Physicists built the Large Hadron Collider to study the inner workings of the universe. Inside a 27-kilometer underground ring straddling the French-Swiss border, the machine smashes protons together at nearly the speed of light to produce—fleetingly—the smallest constituent building blocks of nature. Sifting through snapshots of these collisions, LHC researchers look for new particles and scrutinize known ones, including their most famous find, in 2012: the Higgs boson, whose behavior explains why other fundamental particles like electrons and quarks have mass.
Less well known is the intricate software engine that powers such discoveries. With particle collisions occurring at approximately a billion times per second, the facility generates about 40 terabytes of data per second, according to LHC physicist Maurizio Pierini. Consequently, researchers have developed extensive tools for extricating signal from noise. Part of the analysis involves creating detailed simulations of the collisions, which allow physicists to lay out exactly what they know, to more easily spot the unexpected. These simulations require massive computing power, and researchers will accelerate their data production as they prepare to upgrade the LHC to produce around six times as much in 2027. To scale up the required simulations, Pierini is considering the tech trend of the moment: artificial intelligence.Specifically, Pierini has begun simulating proton collisions with an AI algorithm known as a generative adversarial network, or GAN. These algorithms are known for their ability to create realistic-looking fake data. “We can even simulate the behavior of particles that we don't know exist,” says Pierini.

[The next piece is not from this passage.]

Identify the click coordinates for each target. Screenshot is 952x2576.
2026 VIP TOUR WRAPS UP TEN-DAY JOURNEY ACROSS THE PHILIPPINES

In fact, perhaps the most notorious application of GANs also involves producing objects that don’t exist. They are the software behind deepfakes, the fake images of human faces which have been used to forge videos that portray events that never really happened, or to glue a person’s image onto another person’s body. That’s right; the same algorithms that trolls use to make fake celebrity porn may also help uncover the universe’s deepest mysteries. Physicists have found a noble purpose for some of AI’s creepiest tools.

And this poses a moral quandary to physicists, who know that any algorithm can be both creepy and noble, depending on its context. “I'm quite convinced that AI will ultimately be either the best thing or the worst thing ever to happen to humanity, depending on how we use it,” says physicist Max Tegmark of the Massachusetts Institute of Technology.Here’s another example of the amorality of AI algorithms: When applied to personal data, they can make racially biased mistakes. Studies have shown that commercial facial-recognition software makes mistakes with Black faces at far higher rates than with white ones. In January, a Michigan police department facial-recognition algorithm misidentified Robert Julian-Borchak Williams, a Black man, for shoplifting, resulting in possibly the first example of a wrongful arrest in the US due to faulty facial-recognition software. But physicist Brian Nord of Fermilab uses algorithms derived from facial-recognition technology to identify abnormal-looking galaxies whose light is warped by curved spacetime. Nord, who is Black, studies these galaxies for clues to why the universe is expanding faster.
In 2014, before Nord began using AI, he and his colleagues classified these galaxies by eye. “It was a huge endeavor to identify these objects,” says Nord. “So I started exploring other algorithms out there and accidentally came upon facial recognition.” The software worked—after all, to a computer, faces and galaxies are both just data. Yet for Nord, this raises concerns about how such work might escape from the lab: What if physicists made an algorithm for galaxies, but somebody else re-purposed it for surveillance?